Stored items:
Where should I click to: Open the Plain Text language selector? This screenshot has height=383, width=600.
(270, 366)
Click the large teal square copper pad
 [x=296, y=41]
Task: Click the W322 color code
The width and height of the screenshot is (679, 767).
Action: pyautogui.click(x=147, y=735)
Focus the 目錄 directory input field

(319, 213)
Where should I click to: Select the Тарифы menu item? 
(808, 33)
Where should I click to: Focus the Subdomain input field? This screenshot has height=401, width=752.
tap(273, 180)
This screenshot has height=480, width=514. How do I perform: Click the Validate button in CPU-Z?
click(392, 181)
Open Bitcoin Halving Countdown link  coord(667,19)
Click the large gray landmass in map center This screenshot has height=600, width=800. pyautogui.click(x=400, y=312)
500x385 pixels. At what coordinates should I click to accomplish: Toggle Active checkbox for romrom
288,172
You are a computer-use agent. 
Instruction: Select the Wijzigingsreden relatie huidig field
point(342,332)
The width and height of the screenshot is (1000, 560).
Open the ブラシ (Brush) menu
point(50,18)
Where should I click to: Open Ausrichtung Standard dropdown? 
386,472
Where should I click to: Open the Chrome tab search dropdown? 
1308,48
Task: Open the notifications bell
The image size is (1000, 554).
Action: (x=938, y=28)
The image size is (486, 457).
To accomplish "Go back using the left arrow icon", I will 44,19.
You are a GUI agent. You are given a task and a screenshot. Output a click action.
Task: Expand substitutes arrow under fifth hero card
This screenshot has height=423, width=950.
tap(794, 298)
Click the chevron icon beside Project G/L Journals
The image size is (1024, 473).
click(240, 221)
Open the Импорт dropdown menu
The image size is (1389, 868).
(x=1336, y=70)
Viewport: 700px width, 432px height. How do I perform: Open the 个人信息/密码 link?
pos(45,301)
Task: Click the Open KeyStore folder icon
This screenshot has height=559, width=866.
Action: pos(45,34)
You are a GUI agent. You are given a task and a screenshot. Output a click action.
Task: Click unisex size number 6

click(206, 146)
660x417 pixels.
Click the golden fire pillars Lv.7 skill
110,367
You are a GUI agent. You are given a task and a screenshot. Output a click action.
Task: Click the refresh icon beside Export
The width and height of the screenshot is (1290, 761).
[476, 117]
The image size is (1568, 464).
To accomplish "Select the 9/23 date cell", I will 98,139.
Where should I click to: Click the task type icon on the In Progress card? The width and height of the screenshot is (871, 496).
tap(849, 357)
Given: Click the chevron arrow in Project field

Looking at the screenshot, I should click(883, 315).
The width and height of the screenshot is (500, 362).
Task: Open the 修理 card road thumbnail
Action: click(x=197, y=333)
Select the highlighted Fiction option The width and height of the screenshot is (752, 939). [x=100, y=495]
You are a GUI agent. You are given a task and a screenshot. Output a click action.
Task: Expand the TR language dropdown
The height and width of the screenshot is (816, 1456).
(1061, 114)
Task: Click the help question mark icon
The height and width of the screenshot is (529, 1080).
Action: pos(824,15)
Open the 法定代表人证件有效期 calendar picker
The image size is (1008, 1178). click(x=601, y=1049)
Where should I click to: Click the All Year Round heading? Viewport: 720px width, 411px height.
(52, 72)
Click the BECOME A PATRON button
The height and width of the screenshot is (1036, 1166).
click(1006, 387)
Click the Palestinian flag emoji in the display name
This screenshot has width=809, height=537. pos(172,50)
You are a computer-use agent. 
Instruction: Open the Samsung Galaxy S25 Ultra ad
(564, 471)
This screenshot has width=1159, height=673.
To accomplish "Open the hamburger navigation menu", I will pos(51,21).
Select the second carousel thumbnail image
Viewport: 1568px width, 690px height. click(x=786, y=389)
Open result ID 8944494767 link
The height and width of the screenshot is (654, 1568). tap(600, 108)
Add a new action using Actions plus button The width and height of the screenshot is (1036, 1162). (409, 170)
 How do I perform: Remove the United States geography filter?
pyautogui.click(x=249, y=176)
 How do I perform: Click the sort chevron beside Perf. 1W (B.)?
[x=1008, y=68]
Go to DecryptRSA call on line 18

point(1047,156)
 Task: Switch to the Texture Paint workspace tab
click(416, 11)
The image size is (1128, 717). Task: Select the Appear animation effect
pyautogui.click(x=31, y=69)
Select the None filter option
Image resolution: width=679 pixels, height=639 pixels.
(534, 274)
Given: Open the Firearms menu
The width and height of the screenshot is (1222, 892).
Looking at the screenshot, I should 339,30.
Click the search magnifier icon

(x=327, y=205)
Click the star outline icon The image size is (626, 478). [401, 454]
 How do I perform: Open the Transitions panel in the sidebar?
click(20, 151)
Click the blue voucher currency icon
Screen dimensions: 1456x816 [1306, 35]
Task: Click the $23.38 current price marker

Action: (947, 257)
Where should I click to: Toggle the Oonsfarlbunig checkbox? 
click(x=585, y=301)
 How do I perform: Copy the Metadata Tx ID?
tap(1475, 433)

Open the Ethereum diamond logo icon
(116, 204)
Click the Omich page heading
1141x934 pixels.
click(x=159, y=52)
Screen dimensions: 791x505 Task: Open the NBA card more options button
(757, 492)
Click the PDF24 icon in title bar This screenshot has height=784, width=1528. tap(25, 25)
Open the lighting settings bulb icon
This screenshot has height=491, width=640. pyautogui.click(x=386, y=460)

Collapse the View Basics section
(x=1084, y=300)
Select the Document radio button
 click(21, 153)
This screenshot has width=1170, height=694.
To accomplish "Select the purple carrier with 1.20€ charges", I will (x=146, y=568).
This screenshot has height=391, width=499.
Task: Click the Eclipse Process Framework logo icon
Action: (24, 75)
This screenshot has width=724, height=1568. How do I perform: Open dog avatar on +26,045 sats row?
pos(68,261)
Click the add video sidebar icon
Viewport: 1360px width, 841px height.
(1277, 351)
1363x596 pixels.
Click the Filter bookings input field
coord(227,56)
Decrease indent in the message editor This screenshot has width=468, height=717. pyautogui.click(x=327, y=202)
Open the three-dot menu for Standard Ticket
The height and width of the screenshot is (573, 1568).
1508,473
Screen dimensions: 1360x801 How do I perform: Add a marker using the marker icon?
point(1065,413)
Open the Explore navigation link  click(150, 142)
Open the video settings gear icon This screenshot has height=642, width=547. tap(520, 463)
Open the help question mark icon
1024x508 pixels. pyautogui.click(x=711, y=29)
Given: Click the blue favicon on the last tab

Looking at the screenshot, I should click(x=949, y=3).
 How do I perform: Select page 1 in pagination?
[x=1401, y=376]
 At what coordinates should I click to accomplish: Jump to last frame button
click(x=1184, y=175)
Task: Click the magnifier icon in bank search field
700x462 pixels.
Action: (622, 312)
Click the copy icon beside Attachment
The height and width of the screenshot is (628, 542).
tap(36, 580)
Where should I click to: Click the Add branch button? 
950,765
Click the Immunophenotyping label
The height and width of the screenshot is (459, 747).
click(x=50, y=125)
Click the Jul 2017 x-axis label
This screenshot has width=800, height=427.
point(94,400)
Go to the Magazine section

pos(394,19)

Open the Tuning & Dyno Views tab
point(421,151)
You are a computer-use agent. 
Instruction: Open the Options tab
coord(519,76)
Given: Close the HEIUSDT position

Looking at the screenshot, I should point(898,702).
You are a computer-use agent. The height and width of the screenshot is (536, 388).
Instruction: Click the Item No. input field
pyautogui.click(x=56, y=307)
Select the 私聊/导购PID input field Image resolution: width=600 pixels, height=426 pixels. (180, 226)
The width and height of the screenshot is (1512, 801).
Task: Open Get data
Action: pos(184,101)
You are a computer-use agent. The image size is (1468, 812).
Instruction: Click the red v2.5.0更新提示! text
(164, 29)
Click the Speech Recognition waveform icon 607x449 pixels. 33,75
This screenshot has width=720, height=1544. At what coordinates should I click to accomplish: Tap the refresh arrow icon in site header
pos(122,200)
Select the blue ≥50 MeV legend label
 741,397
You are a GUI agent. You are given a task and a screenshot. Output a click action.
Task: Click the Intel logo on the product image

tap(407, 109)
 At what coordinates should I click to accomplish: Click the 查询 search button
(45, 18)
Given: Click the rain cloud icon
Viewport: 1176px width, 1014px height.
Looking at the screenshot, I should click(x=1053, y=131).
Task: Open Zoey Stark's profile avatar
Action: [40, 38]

What you need to do:
Once you have identified the lines above that contain "navigation", copy each of them.

Reply:
To accomplish "Open the hamburger navigation menu", I will pos(51,21).
Open the Explore navigation link  click(150, 142)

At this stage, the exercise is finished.